The problem:
Only one stretch of the records below should be repeated. It starts with the line containing "Acuerdo pionero en" and goes on through the line containing "COMTEL 2013 (envío de trabajos) (52, 841)", exactly as written.

Given records:
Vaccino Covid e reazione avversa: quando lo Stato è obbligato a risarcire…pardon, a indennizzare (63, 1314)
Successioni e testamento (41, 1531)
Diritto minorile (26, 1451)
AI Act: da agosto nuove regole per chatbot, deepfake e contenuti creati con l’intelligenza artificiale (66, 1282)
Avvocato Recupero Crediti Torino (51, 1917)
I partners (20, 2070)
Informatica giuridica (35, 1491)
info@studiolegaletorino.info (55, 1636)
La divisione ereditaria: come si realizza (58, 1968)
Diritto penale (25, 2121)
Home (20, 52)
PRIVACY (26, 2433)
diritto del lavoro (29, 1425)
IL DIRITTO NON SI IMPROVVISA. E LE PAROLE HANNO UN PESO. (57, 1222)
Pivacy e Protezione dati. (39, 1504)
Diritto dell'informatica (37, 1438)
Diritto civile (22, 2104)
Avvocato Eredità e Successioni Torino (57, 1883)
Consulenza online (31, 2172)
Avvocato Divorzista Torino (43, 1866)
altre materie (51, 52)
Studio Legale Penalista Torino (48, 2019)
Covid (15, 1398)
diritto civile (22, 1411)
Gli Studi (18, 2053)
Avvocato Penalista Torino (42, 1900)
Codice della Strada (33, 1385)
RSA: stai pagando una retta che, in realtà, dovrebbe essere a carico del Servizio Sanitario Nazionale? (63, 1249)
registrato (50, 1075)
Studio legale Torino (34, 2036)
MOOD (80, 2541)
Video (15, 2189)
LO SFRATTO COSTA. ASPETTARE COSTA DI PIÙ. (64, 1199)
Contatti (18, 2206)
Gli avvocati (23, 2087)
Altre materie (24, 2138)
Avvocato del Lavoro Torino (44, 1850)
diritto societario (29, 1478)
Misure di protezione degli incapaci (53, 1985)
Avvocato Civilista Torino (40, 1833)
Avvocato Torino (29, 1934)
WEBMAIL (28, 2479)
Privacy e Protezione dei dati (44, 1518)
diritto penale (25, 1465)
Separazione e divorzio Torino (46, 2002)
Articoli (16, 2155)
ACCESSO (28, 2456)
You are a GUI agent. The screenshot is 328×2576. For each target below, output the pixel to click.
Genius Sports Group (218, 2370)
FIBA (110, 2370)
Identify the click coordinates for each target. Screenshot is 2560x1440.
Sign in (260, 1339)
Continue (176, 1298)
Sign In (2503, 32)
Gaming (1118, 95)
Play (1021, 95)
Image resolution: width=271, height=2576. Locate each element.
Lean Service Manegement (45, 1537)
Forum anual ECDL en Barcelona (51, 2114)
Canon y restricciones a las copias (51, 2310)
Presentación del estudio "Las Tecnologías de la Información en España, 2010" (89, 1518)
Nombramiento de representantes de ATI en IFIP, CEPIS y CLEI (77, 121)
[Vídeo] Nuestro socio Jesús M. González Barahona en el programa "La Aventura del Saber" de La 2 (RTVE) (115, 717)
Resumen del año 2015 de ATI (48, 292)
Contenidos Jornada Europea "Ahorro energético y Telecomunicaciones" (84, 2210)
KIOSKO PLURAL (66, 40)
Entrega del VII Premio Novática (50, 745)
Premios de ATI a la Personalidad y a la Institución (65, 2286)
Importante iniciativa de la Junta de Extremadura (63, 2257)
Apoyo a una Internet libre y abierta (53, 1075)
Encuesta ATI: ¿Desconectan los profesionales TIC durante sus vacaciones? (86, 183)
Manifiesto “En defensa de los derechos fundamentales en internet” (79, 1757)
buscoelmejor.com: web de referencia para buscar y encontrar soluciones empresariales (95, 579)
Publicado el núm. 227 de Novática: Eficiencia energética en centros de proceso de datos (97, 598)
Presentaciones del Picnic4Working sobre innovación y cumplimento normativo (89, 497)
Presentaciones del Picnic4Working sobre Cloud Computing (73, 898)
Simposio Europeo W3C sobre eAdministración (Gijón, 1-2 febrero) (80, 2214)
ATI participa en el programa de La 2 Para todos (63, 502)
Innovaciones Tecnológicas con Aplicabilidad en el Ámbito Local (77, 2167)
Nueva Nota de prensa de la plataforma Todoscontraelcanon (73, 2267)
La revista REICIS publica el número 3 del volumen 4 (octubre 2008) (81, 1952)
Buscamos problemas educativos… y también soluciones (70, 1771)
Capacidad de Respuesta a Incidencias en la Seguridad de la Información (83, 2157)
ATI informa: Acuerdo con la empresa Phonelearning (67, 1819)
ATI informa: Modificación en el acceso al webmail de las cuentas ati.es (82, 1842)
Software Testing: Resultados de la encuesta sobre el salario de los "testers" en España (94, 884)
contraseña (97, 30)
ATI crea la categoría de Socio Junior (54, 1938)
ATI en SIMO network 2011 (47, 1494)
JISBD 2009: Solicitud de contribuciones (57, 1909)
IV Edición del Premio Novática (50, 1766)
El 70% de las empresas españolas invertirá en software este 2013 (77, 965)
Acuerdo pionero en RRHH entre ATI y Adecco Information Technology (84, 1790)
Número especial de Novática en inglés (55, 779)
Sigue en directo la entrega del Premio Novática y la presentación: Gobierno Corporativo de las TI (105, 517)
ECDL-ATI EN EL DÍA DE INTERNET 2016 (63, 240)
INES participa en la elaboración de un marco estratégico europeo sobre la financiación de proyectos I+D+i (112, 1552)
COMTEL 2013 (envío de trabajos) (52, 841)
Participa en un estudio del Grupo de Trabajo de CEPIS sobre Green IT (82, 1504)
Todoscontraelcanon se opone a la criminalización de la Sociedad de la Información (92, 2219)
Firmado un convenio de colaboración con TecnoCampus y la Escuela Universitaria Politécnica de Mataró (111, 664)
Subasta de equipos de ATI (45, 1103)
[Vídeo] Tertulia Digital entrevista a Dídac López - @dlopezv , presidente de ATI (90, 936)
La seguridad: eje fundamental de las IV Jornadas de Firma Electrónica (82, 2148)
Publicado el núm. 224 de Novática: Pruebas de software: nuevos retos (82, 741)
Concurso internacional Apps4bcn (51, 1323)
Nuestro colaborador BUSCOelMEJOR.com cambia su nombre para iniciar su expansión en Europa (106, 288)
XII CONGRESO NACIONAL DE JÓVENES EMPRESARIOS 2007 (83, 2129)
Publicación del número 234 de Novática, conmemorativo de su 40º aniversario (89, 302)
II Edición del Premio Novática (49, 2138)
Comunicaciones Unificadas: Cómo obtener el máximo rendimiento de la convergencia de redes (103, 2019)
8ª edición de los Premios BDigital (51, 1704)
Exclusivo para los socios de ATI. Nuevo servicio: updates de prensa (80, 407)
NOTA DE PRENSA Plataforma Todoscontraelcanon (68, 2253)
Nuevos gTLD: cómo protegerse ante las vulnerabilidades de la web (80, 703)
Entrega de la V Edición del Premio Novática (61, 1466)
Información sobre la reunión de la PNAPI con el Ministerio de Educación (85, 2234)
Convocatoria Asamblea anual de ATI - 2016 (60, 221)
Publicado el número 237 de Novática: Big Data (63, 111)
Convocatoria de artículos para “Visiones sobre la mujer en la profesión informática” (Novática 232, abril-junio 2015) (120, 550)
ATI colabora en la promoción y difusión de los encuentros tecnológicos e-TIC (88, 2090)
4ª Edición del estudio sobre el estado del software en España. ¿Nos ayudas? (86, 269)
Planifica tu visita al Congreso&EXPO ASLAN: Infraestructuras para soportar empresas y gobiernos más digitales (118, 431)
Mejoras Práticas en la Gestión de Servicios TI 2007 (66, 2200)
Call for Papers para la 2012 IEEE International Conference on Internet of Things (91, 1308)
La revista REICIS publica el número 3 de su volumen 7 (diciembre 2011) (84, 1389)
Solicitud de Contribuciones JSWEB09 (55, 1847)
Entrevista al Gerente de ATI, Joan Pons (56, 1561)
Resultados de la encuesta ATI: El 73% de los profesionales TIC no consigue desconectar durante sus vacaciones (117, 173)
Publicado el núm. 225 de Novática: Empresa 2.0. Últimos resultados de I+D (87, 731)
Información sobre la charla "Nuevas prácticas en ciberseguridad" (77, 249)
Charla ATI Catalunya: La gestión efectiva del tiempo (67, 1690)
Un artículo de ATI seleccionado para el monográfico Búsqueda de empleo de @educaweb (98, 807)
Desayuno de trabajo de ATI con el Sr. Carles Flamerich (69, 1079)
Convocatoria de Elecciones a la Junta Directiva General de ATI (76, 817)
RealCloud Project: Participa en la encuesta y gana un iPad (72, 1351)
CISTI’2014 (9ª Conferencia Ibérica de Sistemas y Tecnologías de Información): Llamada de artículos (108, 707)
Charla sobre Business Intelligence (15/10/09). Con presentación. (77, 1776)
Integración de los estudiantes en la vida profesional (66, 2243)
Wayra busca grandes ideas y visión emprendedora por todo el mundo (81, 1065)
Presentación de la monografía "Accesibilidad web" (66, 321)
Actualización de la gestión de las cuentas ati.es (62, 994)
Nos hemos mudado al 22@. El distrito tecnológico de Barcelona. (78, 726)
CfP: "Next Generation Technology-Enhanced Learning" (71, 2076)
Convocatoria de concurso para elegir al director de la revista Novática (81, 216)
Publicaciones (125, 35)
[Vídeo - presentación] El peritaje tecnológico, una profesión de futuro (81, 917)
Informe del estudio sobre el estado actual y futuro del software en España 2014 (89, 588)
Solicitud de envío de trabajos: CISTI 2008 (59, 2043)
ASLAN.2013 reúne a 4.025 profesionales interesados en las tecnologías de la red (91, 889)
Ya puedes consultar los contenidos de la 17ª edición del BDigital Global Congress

Solved problem:
Acuerdo pionero en RRHH entre ATI y Adecco Information Technology (84, 1790)
Número especial de Novática en inglés (55, 779)
Sigue en directo la entrega del Premio Novática y la presentación: Gobierno Corporativo de las TI (105, 517)
ECDL-ATI EN EL DÍA DE INTERNET 2016 (63, 240)
INES participa en la elaboración de un marco estratégico europeo sobre la financiación de proyectos I+D+i (112, 1552)
COMTEL 2013 (envío de trabajos) (52, 841)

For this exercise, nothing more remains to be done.